* SELECTED TEXT:
◇ ◇ ◇

Jitka: The results of the company reach through people. We must therefore involve them in change. And it will not be other than that the management will support them, coach them well and give them space and resources. This is a big future topic for me.
When do you think companies will start to realize on a more global scale that they need to work better with the younger generation and start doing something in real life?
Jitka: I guess there will be a crisis again. Maybe these crises help us a little bit in that we start doing things differently. It is actually the basis of transformation. Until you have a crisis and ride the wave, you have no reason to change anything.
Markéta: Companies are still hiring people who fit into certain drawers. And I say, take those that you feel have potential. They don’t have to know almost anything at all that you’ll specifically need. But they will bring something new to your environment and you have to be able to teach them the rest. It’s just a change of mindset, which is obviously hard and we’re trying to help with that.
What has technology brought to your business?

◇ ◇ ◇

* TASK PROMPT: Decide whether each statement below agrees with the interview excerpt above, answering yes or no and quoting the words from the excerpt that decide it. 1. Jitka expects another crisis to come. 2. Markéta says new hires should already know most of what the company will specifically need. 3. Jitka says management will give people space and resources.

◇ ◇ ◇

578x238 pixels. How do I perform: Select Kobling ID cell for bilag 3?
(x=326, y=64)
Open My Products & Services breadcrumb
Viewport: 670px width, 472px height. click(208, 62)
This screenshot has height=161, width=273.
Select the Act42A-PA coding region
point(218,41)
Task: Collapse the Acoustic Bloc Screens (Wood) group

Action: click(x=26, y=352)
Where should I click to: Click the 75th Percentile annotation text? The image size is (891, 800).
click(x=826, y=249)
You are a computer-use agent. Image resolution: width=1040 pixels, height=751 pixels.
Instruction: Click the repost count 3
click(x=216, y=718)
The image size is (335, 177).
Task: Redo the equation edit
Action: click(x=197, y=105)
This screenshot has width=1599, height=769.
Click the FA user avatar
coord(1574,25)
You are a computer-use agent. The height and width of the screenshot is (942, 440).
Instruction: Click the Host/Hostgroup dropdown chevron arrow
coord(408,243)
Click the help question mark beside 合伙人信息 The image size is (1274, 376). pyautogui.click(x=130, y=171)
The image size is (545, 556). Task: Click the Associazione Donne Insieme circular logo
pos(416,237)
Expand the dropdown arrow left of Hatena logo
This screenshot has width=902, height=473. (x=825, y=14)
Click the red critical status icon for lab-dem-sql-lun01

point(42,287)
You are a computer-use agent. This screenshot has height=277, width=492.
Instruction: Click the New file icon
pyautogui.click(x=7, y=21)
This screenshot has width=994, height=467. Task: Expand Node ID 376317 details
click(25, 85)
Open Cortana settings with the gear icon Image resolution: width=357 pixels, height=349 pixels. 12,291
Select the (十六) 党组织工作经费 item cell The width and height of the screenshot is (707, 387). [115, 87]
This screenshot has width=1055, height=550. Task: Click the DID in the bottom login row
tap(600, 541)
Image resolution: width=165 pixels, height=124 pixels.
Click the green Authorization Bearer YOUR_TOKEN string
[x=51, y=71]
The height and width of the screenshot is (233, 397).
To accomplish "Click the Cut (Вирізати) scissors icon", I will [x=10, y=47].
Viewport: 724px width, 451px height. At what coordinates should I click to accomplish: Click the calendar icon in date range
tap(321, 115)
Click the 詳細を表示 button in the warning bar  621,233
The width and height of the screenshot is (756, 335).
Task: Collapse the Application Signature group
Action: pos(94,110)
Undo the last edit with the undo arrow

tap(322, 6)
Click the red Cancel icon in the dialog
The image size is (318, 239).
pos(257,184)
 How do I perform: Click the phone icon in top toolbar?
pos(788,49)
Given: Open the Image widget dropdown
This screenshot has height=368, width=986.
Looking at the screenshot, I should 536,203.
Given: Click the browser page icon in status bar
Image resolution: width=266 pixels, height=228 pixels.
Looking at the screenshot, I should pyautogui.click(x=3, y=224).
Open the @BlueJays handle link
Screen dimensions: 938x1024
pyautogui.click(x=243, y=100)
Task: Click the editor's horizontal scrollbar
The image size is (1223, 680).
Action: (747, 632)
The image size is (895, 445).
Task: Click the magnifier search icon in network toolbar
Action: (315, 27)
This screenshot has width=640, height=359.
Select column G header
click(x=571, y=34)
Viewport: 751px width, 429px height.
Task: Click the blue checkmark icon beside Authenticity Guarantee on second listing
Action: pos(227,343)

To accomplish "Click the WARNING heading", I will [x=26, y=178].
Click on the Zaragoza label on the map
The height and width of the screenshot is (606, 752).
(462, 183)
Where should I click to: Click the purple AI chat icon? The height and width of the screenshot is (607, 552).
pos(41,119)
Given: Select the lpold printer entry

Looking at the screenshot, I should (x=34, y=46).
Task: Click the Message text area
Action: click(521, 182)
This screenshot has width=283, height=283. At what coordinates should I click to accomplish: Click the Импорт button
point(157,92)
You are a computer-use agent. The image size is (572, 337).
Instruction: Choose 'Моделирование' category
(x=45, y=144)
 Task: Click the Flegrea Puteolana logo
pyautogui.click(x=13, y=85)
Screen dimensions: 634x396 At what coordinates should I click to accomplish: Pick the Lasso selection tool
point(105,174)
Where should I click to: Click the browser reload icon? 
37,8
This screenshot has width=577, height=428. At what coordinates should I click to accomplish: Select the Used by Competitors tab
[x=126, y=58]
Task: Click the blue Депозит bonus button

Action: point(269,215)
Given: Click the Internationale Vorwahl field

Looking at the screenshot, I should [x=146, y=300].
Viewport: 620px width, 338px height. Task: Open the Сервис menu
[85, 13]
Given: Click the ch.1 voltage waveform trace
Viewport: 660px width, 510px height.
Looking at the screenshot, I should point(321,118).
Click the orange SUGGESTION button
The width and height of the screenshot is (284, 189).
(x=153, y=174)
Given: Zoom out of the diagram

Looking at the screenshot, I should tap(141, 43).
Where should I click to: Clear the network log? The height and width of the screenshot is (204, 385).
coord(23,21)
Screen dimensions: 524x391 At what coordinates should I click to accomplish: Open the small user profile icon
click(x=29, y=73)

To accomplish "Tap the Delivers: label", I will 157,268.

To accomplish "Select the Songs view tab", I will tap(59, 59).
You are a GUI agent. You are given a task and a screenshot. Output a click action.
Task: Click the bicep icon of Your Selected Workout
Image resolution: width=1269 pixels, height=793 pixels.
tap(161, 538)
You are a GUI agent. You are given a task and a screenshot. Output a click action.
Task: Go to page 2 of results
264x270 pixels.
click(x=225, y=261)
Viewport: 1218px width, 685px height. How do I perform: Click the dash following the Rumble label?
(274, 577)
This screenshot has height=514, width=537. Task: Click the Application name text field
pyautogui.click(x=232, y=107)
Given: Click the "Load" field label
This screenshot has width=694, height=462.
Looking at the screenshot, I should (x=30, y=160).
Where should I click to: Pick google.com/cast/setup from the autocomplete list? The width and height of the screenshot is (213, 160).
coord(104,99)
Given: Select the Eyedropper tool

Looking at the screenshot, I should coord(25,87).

◇ ◇ ◇

* ANSWER AREA:
1. Yes: "I guess there will be a crisis again."
2. No: "They don’t have to know almost anything at all that you’ll specifically need."
3. Yes: "the management will support them, coach them well and give them space and resources."